Update Oct. 3: A recap of the debate can be found here, or you can re-watch the debate in the video above. Our original story continues below.
The first debate between the two men facing off in Colorado’s U.S. Senate race, Republican Sen. Cory Gardner and former Democratic Gov. John Hickenlooper, is still moving forward as originally planned.
Both candidates have been tested and received negative results.
The event will take place in person, at 7 p.m. on Friday night at Pueblo Community College. It will be streamed online.
It’s the first of three in-person Senate debates scheduled for the coming week.
Debate moderator Steve Henson, the editor of the Pueblo Chieftain, said additional precautions will be put in place since Gardner was in Washington, D.C., this week where he may have been near people who have tested positive for the coronavirus.
Listen to Purplish: CPR’s public affairs team dives into what’s at stake in the Senate debates
In the wake of the news that President Donald Trump has the virus, Utah Sen. Mike Lee, a Republican, confirmed today that he has also tested positive. Lee was at the White House during the Rose Garden ceremony when Trump nominated judge Amy Coney Barrett to the Supreme Court.
Lee met with Barrett on Tuesday, a couple of hours before Gardner did. All of the Republican senators met with Barrett in the Mansfield Room at the Capitol, rather than have her go from office to office.
Over the summer, Barrett tested positive for COVID-19, according to The Washington Post, but has since recovered.
Lee also participated in the weekly Republican lunch with his Senate colleagues on Wednesday. Gardner’s campaign said he did not attend that lunch. It’s an opportunity for GOP senators to meet, eat and discuss policy issues and strategy. The Republican caucus has continued to hold these policy lunches during the pandemic, while Democrats have moved to weekly calls instead. In a nod to the pandemic, the Republican lunch has moved into a much larger room to allow for social distancing.
“We’re taking a lot more precautions,” said Henson of the Chieftain’s upcoming Senate debate. “The two candidates and myself are all being rapidly tested today to make sure we don’t have COVID. Of course if one of them tested positive that would be the end of the debate.”
Later on Friday afternoon, Gardner announced on Twitter that his test was negative. A spokesman for Hickenlooper’s campaign said he has taken his COVID-19 test and got a negative result as well.
Two members of the League of Women Voters were supposed to keep the time during the debate, but Henson said they will no longer attend in person. Instead, he’ll do that himself. He said there will be a limited number of other people in the room for the debate.
“The two candidates, myself, and the camera and production crew,” Henson said.
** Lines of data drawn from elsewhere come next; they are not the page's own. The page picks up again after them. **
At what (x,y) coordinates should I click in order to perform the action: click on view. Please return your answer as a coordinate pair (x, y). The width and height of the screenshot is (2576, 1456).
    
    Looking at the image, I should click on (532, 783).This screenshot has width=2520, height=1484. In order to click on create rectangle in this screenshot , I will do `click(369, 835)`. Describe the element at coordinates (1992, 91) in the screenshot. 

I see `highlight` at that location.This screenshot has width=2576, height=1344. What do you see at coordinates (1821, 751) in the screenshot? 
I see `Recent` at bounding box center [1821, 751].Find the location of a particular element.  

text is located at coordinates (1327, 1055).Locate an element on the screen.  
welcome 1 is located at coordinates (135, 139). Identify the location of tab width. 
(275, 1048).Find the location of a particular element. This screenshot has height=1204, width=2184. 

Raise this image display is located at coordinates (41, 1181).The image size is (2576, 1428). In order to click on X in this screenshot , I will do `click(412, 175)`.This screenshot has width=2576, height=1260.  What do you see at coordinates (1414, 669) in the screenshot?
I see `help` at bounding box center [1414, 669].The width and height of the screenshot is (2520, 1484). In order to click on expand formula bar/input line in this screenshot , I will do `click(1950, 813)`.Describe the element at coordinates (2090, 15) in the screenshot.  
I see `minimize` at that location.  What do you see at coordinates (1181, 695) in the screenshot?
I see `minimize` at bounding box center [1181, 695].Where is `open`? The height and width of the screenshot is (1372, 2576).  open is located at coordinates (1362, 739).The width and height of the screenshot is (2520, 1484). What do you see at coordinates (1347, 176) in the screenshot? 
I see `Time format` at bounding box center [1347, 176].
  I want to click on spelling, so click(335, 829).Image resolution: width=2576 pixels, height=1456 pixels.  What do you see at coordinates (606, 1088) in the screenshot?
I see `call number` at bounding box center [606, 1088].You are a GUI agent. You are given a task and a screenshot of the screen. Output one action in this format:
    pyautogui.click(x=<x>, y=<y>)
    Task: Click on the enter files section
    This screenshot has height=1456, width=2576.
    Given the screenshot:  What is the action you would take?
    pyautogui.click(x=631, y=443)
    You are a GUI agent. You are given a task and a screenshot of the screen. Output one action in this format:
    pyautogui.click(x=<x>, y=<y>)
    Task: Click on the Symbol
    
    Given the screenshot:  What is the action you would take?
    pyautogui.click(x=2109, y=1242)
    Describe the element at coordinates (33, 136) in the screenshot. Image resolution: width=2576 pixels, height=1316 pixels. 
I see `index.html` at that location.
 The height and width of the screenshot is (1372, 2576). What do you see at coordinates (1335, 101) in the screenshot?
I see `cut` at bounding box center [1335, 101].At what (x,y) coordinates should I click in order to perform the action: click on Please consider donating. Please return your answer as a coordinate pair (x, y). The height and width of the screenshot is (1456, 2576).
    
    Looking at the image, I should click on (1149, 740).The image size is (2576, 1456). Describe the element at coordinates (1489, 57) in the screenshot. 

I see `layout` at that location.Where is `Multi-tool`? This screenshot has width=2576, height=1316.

The presidential debate between Trump and former Vice President Joe Biden showed exactly how chaotic a political debate can be. While it could get combative at times, Henson expects the debate between Gardner and Hickenlooper to be generally substantive, informative and based on the issues.
“They’re statesman, they’re articulate, they’re respectful,” he said.
Henson and the staff of the Pueblo Chieftain newspaper prepared the slate of questions on topics such as health care, immigration and the Supreme Court.
“There’s obvious things to ask,” he said.
Telemundo will host the next Senate debate on Tuesday, Oct. 6.
On Friday, Oct. 9, Colorado Public Radio, the Denver Post and Denver7 will cohost a televised Senate debate.
The final debate will air on 9News.
Editor’s Note: This story has been corrected; Sen. Gardner did not attend this week’s Republican lunch.